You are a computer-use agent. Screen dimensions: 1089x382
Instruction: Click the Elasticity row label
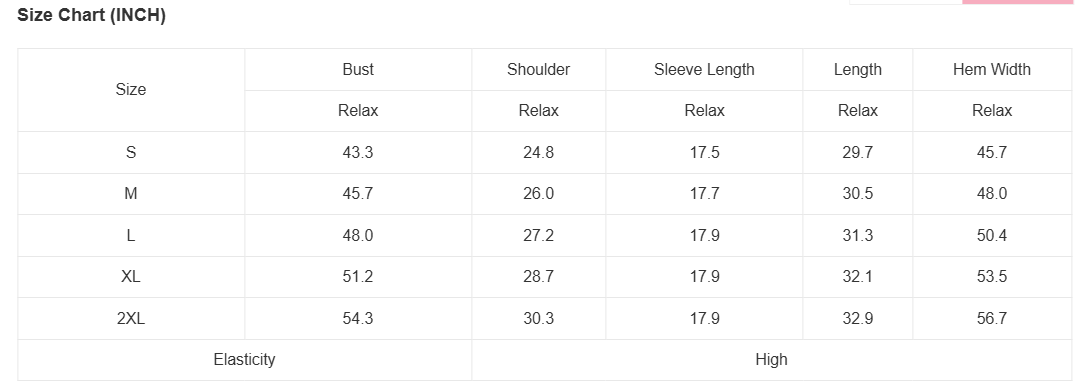point(244,360)
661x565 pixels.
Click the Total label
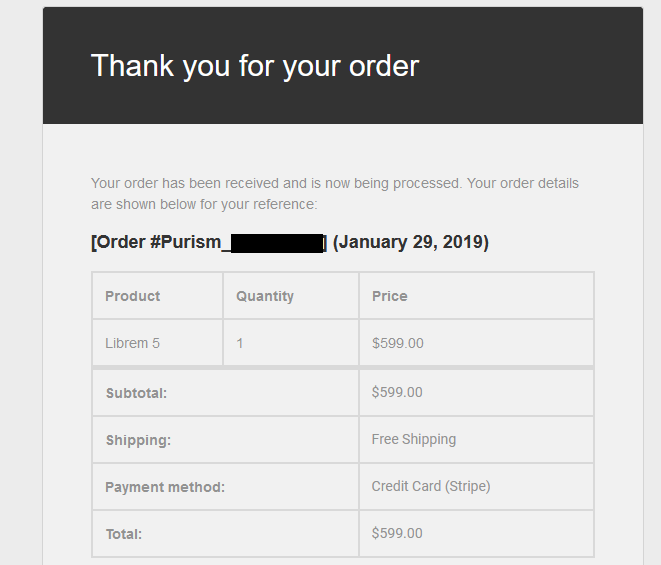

§ **WORK TASK**: Please reproduce, word for word, only the lines from the line that holds "Instruction: Click the Elasticity row label" through the final line of the entries above, omitting any pictures.

§ **OUTPUT FOR THIS TASK**:
Instruction: Click the Elasticity row label
point(244,360)
661x565 pixels.
Click the Total label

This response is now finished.